BEGIN

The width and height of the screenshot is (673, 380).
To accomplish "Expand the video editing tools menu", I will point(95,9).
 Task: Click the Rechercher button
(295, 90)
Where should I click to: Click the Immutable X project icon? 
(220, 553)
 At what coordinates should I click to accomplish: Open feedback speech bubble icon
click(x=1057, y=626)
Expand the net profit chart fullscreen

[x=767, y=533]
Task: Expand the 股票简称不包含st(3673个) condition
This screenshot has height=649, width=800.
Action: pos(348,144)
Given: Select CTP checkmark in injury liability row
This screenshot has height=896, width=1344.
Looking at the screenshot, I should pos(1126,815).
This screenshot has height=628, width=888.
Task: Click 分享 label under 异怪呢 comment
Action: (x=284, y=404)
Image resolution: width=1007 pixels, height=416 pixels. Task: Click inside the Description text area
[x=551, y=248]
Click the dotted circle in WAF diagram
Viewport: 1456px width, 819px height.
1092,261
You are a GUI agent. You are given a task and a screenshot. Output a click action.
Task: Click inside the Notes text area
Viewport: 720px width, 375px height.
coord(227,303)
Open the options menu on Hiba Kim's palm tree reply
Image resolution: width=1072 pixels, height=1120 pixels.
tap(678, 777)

END

## [Exercise]
With the line containing "Image resolution: width=1072" as the first and the last line of the records as the final one, print exactly the lines in that span.

## [Solution for this problem]
Image resolution: width=1072 pixels, height=1120 pixels.
tap(678, 777)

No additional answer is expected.